====== Materials provided ======
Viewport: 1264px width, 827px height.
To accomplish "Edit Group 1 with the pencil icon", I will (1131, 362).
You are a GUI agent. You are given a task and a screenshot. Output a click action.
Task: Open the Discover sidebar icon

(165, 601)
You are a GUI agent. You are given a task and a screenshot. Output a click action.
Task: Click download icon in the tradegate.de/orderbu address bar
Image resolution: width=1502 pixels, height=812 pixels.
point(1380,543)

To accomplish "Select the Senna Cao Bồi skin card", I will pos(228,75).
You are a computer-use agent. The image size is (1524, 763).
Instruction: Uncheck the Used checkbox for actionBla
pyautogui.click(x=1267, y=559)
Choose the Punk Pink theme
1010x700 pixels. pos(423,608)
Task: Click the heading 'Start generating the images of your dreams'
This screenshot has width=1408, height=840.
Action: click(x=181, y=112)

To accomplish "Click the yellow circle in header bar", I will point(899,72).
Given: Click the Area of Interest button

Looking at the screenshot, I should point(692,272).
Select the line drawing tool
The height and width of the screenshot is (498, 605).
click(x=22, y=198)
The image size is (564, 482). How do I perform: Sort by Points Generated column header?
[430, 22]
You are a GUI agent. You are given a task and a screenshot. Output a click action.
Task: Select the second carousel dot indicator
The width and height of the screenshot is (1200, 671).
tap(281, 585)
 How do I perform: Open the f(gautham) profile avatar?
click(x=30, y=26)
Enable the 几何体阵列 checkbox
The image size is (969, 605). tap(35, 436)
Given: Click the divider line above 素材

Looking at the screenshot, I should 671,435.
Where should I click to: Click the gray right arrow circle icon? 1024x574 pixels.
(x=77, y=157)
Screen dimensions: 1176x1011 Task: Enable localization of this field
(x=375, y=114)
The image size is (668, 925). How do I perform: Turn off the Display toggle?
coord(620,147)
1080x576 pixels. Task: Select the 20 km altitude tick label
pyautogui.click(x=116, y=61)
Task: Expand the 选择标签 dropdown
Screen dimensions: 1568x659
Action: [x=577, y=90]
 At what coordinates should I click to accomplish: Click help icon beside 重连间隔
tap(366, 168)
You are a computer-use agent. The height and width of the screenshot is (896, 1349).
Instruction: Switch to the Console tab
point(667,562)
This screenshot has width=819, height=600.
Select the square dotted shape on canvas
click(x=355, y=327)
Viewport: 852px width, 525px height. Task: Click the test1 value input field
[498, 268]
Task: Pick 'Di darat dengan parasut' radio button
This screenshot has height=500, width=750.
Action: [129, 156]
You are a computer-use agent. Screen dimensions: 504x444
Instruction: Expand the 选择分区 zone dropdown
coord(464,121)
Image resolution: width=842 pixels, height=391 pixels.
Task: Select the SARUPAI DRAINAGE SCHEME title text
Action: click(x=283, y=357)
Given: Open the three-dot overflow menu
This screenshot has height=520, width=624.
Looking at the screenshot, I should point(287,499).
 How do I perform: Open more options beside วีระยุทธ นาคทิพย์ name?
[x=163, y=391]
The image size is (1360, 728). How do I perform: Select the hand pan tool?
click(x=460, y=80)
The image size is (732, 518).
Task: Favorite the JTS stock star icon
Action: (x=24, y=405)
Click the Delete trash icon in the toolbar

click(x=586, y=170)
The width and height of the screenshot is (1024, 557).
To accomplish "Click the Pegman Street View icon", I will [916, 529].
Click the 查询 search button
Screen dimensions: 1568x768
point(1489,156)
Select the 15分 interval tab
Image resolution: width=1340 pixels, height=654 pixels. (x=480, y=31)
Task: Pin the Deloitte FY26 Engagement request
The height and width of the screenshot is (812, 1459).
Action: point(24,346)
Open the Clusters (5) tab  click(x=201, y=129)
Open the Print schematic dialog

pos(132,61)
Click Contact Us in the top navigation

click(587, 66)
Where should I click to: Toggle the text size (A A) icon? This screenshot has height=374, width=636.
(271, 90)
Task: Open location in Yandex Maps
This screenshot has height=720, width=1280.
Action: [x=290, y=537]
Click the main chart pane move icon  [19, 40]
======
**Work to complete**.
With nothing left out, return each entry exactly.

**Solved exercise**.
Viewport: 1264px width, 827px height.
To accomplish "Edit Group 1 with the pencil icon", I will (1131, 362).
You are a GUI agent. You are given a task and a screenshot. Output a click action.
Task: Open the Discover sidebar icon

(165, 601)
You are a GUI agent. You are given a task and a screenshot. Output a click action.
Task: Click download icon in the tradegate.de/orderbu address bar
Image resolution: width=1502 pixels, height=812 pixels.
point(1380,543)

To accomplish "Select the Senna Cao Bồi skin card", I will pos(228,75).
You are a computer-use agent. The image size is (1524, 763).
Instruction: Uncheck the Used checkbox for actionBla
pyautogui.click(x=1267, y=559)
Choose the Punk Pink theme
1010x700 pixels. pos(423,608)
Task: Click the heading 'Start generating the images of your dreams'
This screenshot has width=1408, height=840.
Action: click(x=181, y=112)

To accomplish "Click the yellow circle in header bar", I will point(899,72).
Given: Click the Area of Interest button

Looking at the screenshot, I should point(692,272).
Select the line drawing tool
The height and width of the screenshot is (498, 605).
click(x=22, y=198)
The image size is (564, 482). How do I perform: Sort by Points Generated column header?
[430, 22]
You are a GUI agent. You are given a task and a screenshot. Output a click action.
Task: Select the second carousel dot indicator
The width and height of the screenshot is (1200, 671).
tap(281, 585)
 How do I perform: Open the f(gautham) profile avatar?
click(x=30, y=26)
Enable the 几何体阵列 checkbox
The image size is (969, 605). tap(35, 436)
Given: Click the divider line above 素材

Looking at the screenshot, I should 671,435.
Where should I click to: Click the gray right arrow circle icon? 1024x574 pixels.
(x=77, y=157)
Screen dimensions: 1176x1011 Task: Enable localization of this field
(x=375, y=114)
The image size is (668, 925). How do I perform: Turn off the Display toggle?
coord(620,147)
1080x576 pixels. Task: Select the 20 km altitude tick label
pyautogui.click(x=116, y=61)
Task: Expand the 选择标签 dropdown
Screen dimensions: 1568x659
Action: [x=577, y=90]
 At what coordinates should I click to accomplish: Click help icon beside 重连间隔
tap(366, 168)
You are a computer-use agent. The height and width of the screenshot is (896, 1349).
Instruction: Switch to the Console tab
point(667,562)
This screenshot has width=819, height=600.
Select the square dotted shape on canvas
click(x=355, y=327)
Viewport: 852px width, 525px height. Task: Click the test1 value input field
[498, 268]
Task: Pick 'Di darat dengan parasut' radio button
This screenshot has height=500, width=750.
Action: [129, 156]
You are a computer-use agent. Screen dimensions: 504x444
Instruction: Expand the 选择分区 zone dropdown
coord(464,121)
Image resolution: width=842 pixels, height=391 pixels.
Task: Select the SARUPAI DRAINAGE SCHEME title text
Action: click(x=283, y=357)
Given: Open the three-dot overflow menu
This screenshot has height=520, width=624.
Looking at the screenshot, I should point(287,499).
 How do I perform: Open more options beside วีระยุทธ นาคทิพย์ name?
[x=163, y=391]
The image size is (1360, 728). How do I perform: Select the hand pan tool?
click(x=460, y=80)
The image size is (732, 518).
Task: Favorite the JTS stock star icon
Action: (x=24, y=405)
Click the Delete trash icon in the toolbar

click(x=586, y=170)
The width and height of the screenshot is (1024, 557).
To accomplish "Click the Pegman Street View icon", I will [916, 529].
Click the 查询 search button
Screen dimensions: 1568x768
point(1489,156)
Select the 15分 interval tab
Image resolution: width=1340 pixels, height=654 pixels. (x=480, y=31)
Task: Pin the Deloitte FY26 Engagement request
The height and width of the screenshot is (812, 1459).
Action: point(24,346)
Open the Clusters (5) tab  click(x=201, y=129)
Open the Print schematic dialog

pos(132,61)
Click Contact Us in the top navigation

click(587, 66)
Where should I click to: Toggle the text size (A A) icon? This screenshot has height=374, width=636.
(271, 90)
Task: Open location in Yandex Maps
This screenshot has height=720, width=1280.
Action: [x=290, y=537]
Click the main chart pane move icon  [19, 40]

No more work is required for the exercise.